Après un été rempli d’incertitudes et de spéculations autour de la réserve lensoise, Benjamin Parrot a enfin pris la parole. Dans un entretien accordé à La Voix du Nord, le directeur général du RC Lens a levé le voile sur les raisons du forfait général en R1 et détaillé le nouveau cap fixé pour la formation sang et or.
Le forfait général de la réserve n’est pas un abandon, mais un choix assumé. Derrière ce coup de tonnerre se cache une refonte profonde de la formation à La Gaillette. « Notre objectif n’est pas de jouer des championnats, mais de former des joueurs pour l’équipe première », insiste Parrot.
Depuis son arrivée, en tandem avec Jean-Louis Leca, la priorité a été donnée à un projet global : redonner à la formation lensoise « toutes ses lettres de noblesse ». Fini l’accumulation de joueurs pour faire du nombre, place à une sélection drastique, à l’idée de bâtir un centre d’élite. « On veut être qualitatif et extrêmement sélectif », résume-t-il.
Dans cette logique, le championnat de R1 est vite apparu comme un carcan. « C’est un championnat d’adultes, avec toujours les mêmes derbys. Pour un jeune, ce n’est pas l’idéal pédagogiquement », explique le dirigeant. Lens veut confronter ses espoirs à des situations variées, pas les user sur des oppositions répétitives.
Les exemples concrets abondent. Rayan Fofana, convoqué avec les pros à Marseille puis aligné en réserve le lendemain, ou Tom Pouilly, resté sans rythme plusieurs semaines avant une titularisation brutale à Lyon. Autant de scénarios où la réserve n’a pas rempli son rôle de tremplin, mais plutôt créé des déséquilibres.
Le club a donc sollicité la FFF pour rejoindre le Challenge Espoirs, compétition en semaine où les jeunes peuvent être suivis par le staff pro et où la continuité est plus naturelle. Mais faute d’inscription possible en district, Lens n’a eu d’autre choix que de maintenir une équipe en R1… pour mieux déclarer forfait.
Un geste mal perçu par certains clubs amateurs, que Parrot réfute. « On respecte le foot amateur, on en vient tous. Ce n’est pas un refus de se mélanger, c’est une volonté d’offrir à nos jeunes les meilleures conditions », jure-t-il. La Gaillette restera ouverte, assure-t-il, aux techniciens et éducateurs de la région.
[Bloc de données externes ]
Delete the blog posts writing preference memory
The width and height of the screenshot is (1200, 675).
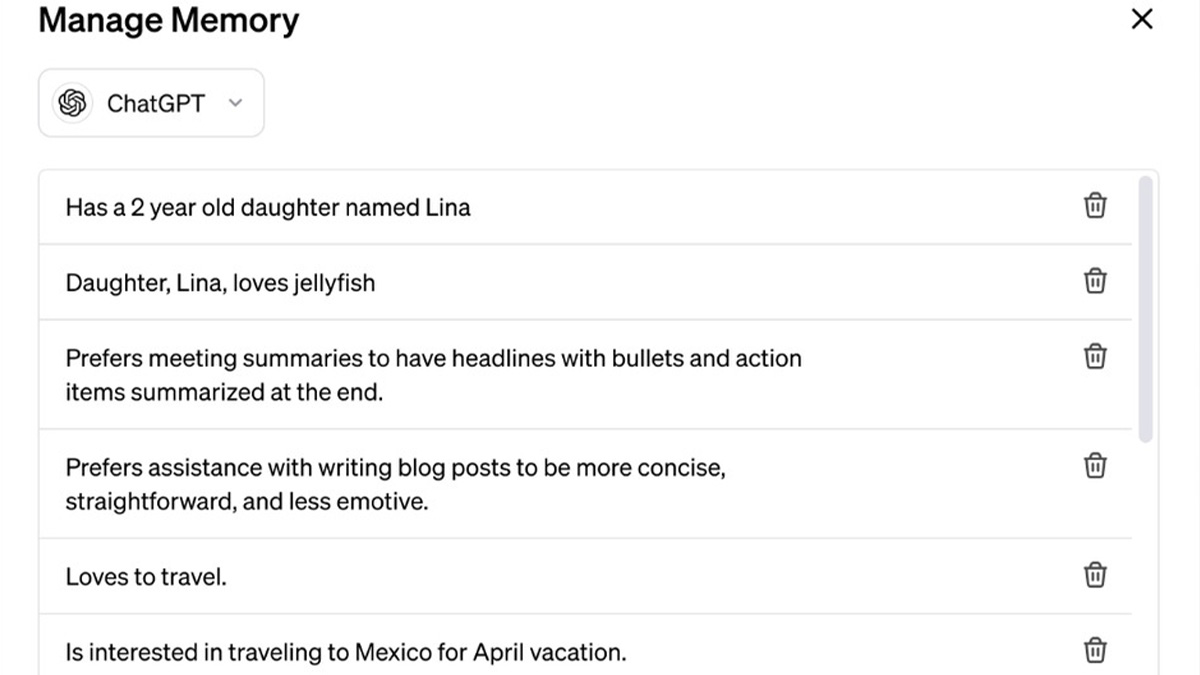point(1095,465)
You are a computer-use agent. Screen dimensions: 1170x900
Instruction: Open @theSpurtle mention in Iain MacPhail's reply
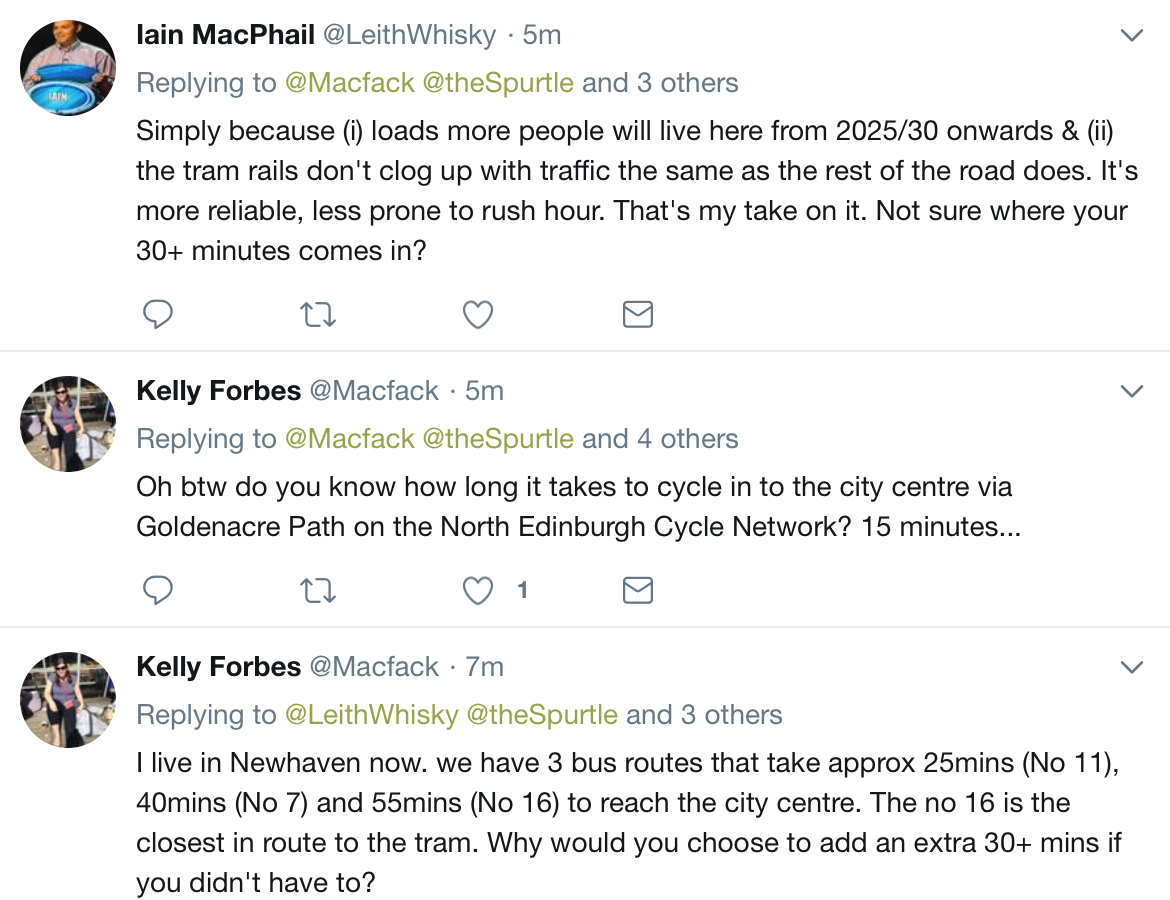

Pour compenser, le Racing prévoit des matches amicaux calibrés : contre des blocs bas, des équipes athlétiques ou des centres prestigieux, comme Liverpool récemment. « Chaque match doit répondre à une problématique précise », précise Parrot, qui veut multiplier les retours vidéos et les mises en situation adaptées.
La finalité est claire : augmenter le nombre de jeunes capables d’intégrer les pros. Aujourd’hui, à peine un joueur par génération parvient à percer. Demain, Lens espère faire mieux. « Si on permet à plus de jeunes d’accéder au monde pro, alors le contrat sera rempli », conclut le directeur général.